I feel like I've been having to try to write on the blog–where as I more enjoy sharing my day and movies and stories on IG and TicToc - which all are shared on the Apifera Facebook page. 

I feel like the blog is....maybe done. But I'm fond of it. And as social media is always changing, having the blog is a safety net in some ways.

If the blog was gone, I don't think I'd notice much difference in donations, or art sales, since the blog seems to have become more of an archive of the farm's history, and my history when Apifera was started.

I don't know. I feel like it would be freeing to say....it'll stay up, but my daily writings and photos, videos, puppet movies and more will happen on my other platforms.

Why is that so scary for me, to let go...

Tuesday, May 17, 2022

Tails & Tales column: The Great Bean Fiasco


As I ventured into the barnyard, I noticed all the goats, and Earnest the pig, standing out in a freshly tilled area of the yard. Earnest had dirt encrusted on his snout, so it appears he had been the lead tiller which he is very good at.

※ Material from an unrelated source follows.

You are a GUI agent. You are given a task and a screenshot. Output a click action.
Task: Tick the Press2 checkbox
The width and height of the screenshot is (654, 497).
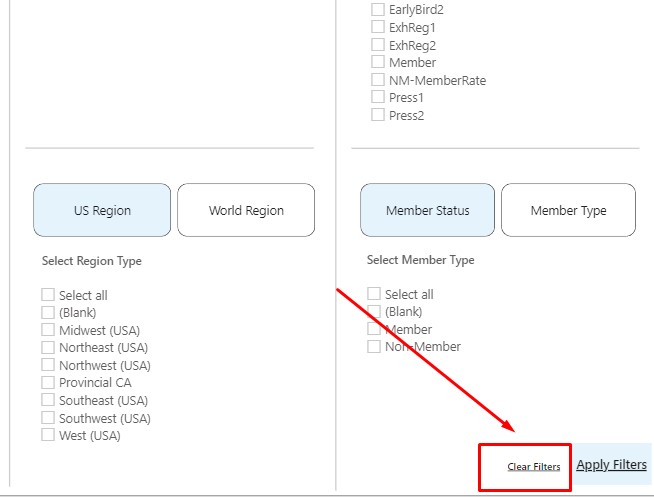[378, 115]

“Pickles, you have the string all knotted up in your feet, and it needs to be straight so our rows will be tidy!” said Poetry, one of the old goats.

As Pickles did her best to make a straight string line, little Hannah followed behind her, plopping in
seeds in the dirt, tasting one every so often.

“You can’t taste them yet, they haven’t grown up yet!” said Poetry, clearly trying to be in charge.

“But they especially delicious,” said Hannah.

“What’s going on here?” I asked. “I thought we agreed you would only be growing pumpkins and sunflowers with my supervision this year?”

Everyone suddenly looked very guilty.

“Mrs. Dunn, it’s my fault. I love green beans. I found your seed packets in the feed room and...I took them,” he said.

“How did you get in the secured feed room?” I asked.

“Pickles,” the pig said.

“And how did Pickles get in the secured feed room?” I asked.

“She stood on me!” said Ollie the tallest goat. “Then she banged her head on the door over and over.”

“Works every time,” said Pickles.

My mind raced, remembering all the times I was sure I had put something in the feed room and couldn’t find it.

“Okay, look, what you did was wrong. But since you are planting the seeds for the good of everyone here, I will forgive you. But I’m not going to tend the bean garden, you will all have to do that on your own,” I said as I walked away.

“It’s just a bunch of beans,” said Pickles. “They have so much food in the house and Mrs. Dunn says her pants don’t fit so good anymore so I don’t know why she needs beans.”

“I heard that Pickles!” I said as I closed the door.

A few hours later I returned to the barnyard to do night time chores. It was eerily calm.  Earnest the pig appeared at the barn door.

“Mrs. Dunn, we decided not to  plant your seeds. I’m sorry we took them. I just love green beans, almost as much as grilled cheese sandwiches,” the pig said.

“It’s okay Earnest. I shouldn’t deny you something you love so much. Life is short, we should relish the bounties of earth, including beans,” I said. “Why don’t you and I go get the beans and plant them together?’

“I like that idea,” he said. He led me to his special corner where he often hid special possessions.
“They’re gone!” he said.

“I didn’t do it!” said Pickles.

“Me either!” said Puddles.

“Not I!” said Ollie.

Just then little Hannah wandered in. “Are there any more of those beans? They are especially delicious!”